TASK INSTRUCTIONS: What is needed is an exact transcription of every record, minus the pictures.
==== DATA SHOWN ====
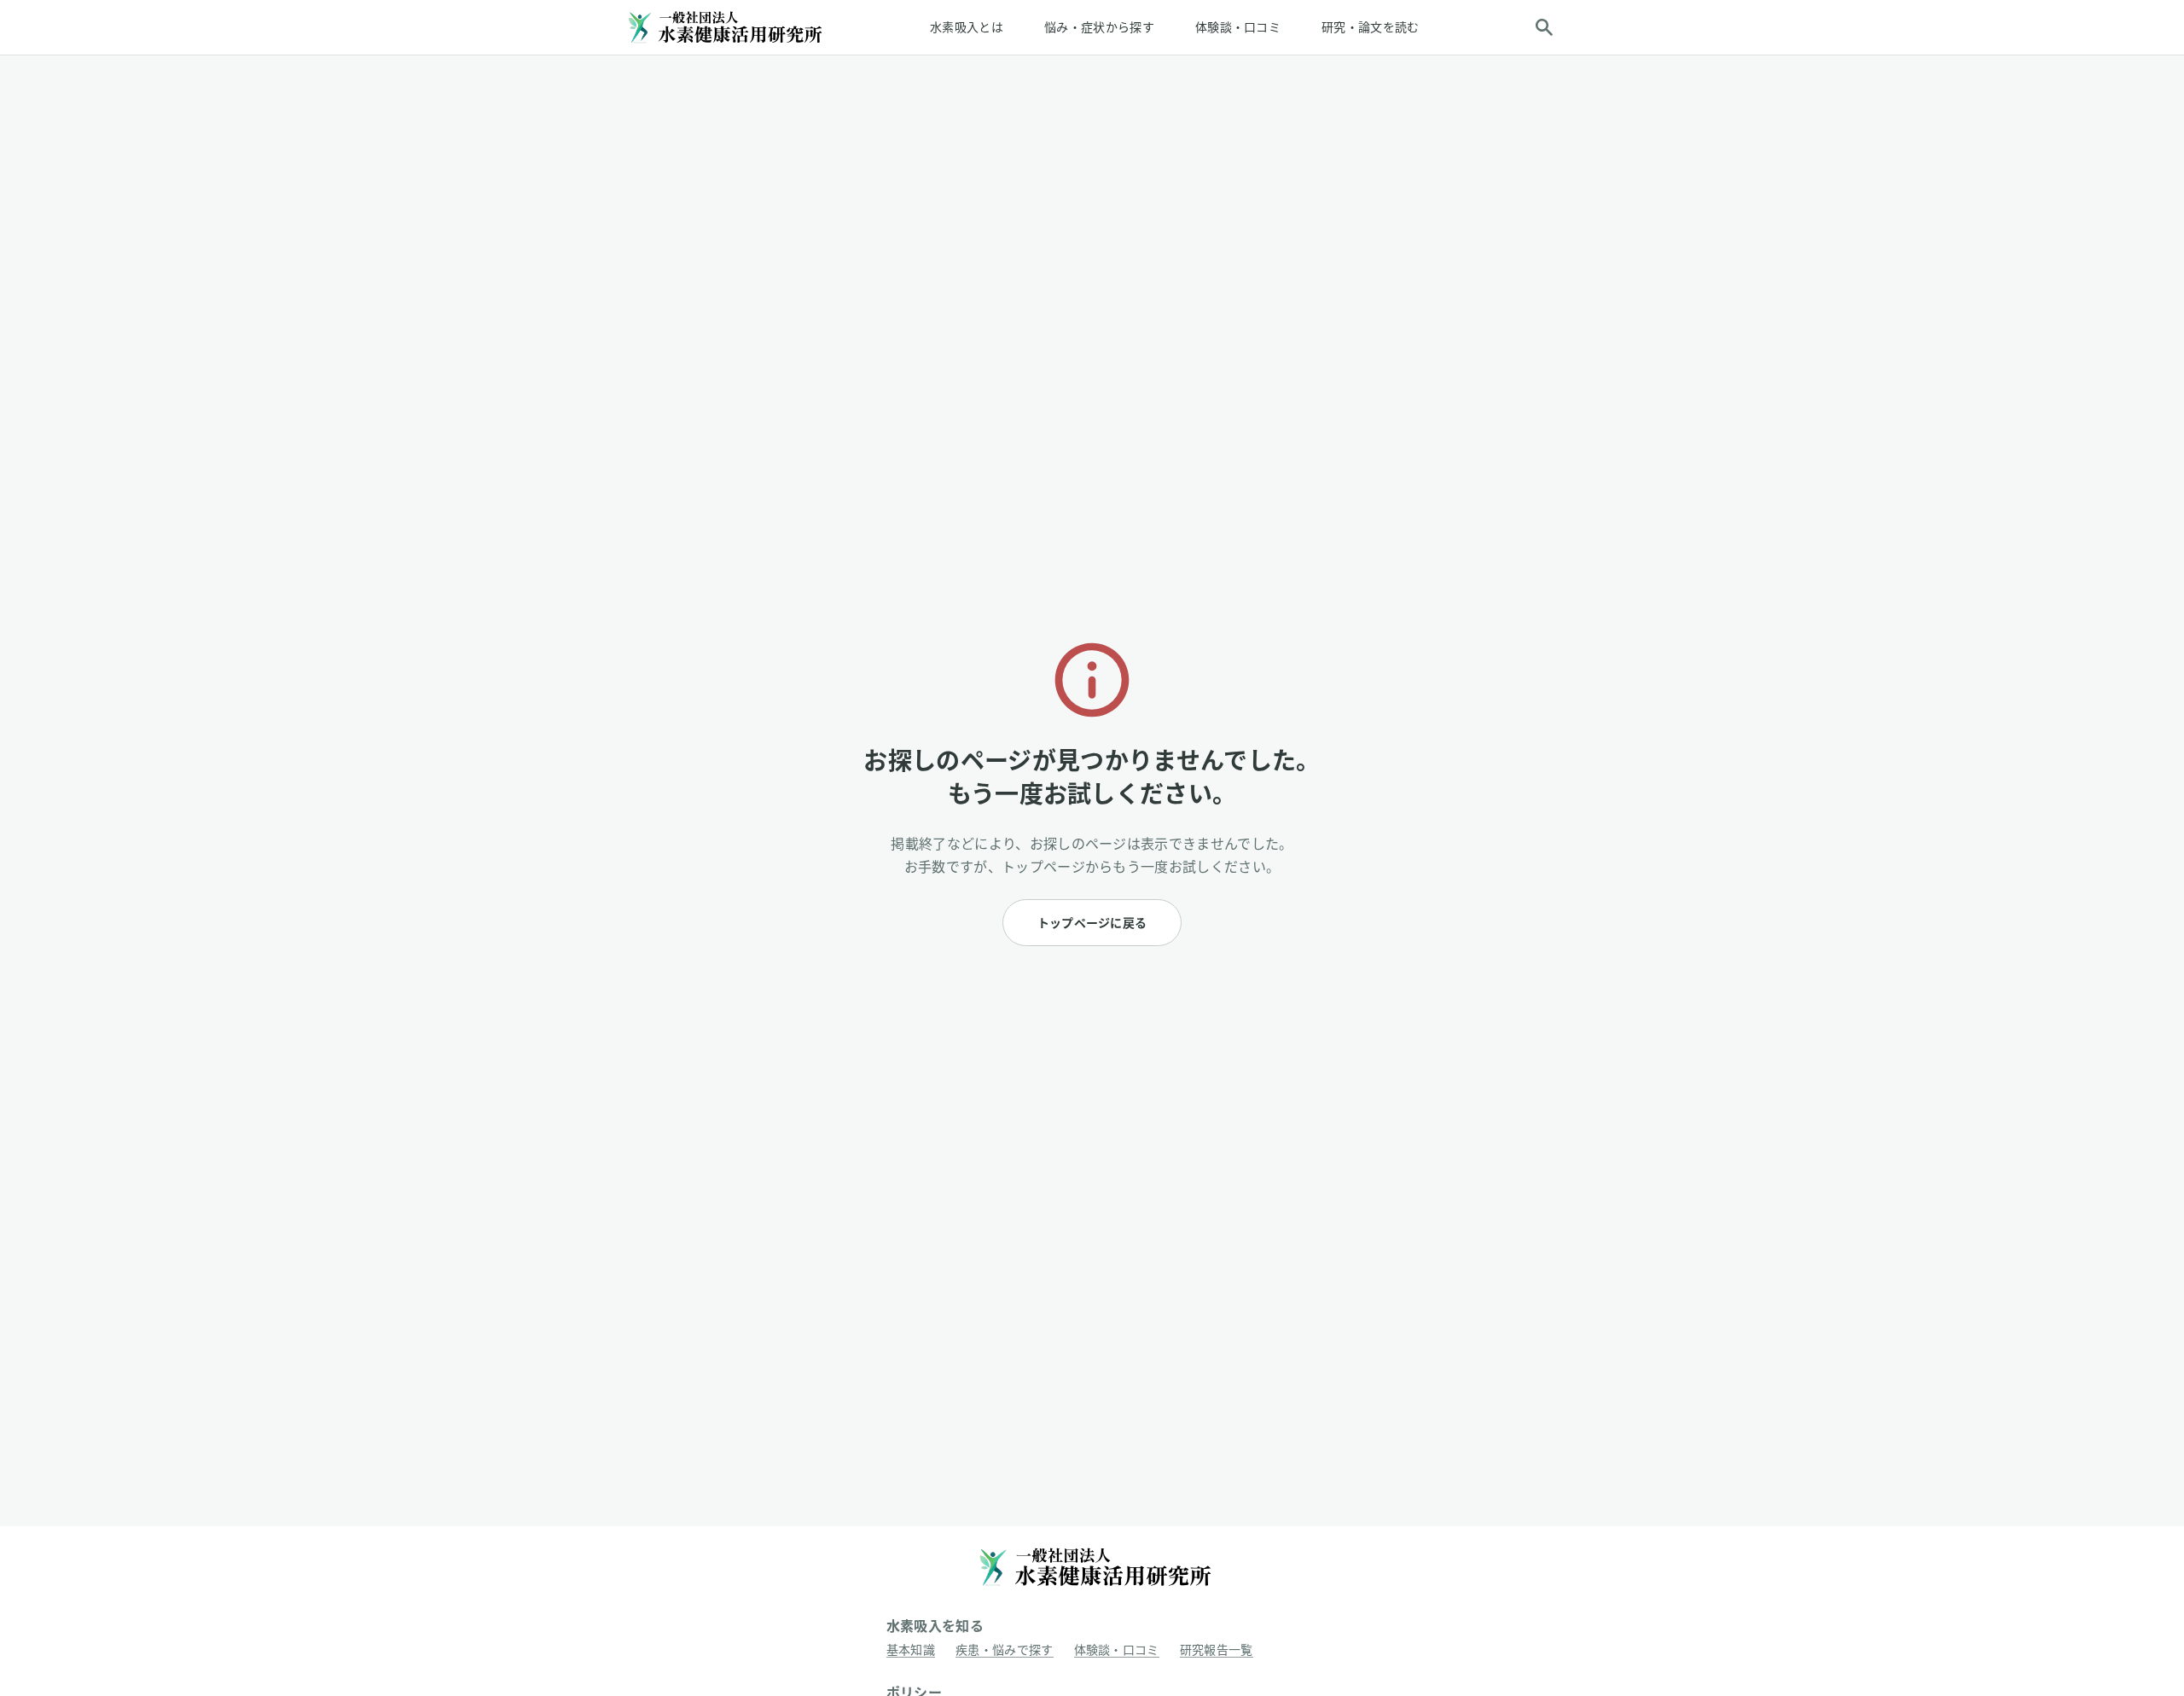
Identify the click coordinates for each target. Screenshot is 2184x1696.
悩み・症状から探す (1099, 27)
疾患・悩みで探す (1005, 1649)
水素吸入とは (966, 27)
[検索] (1544, 27)
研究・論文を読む (1370, 27)
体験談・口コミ (1238, 27)
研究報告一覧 (1216, 1649)
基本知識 (910, 1649)
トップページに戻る (1092, 922)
====
RESPONSE:
Identify the click coordinates for each target. Screenshot is 2184x1696.
悩み・症状から探す (1099, 27)
疾患・悩みで探す (1005, 1649)
水素吸入とは (966, 27)
[検索] (1544, 27)
研究・論文を読む (1370, 27)
体験談・口コミ (1238, 27)
研究報告一覧 (1216, 1649)
基本知識 (910, 1649)
トップページに戻る (1092, 922)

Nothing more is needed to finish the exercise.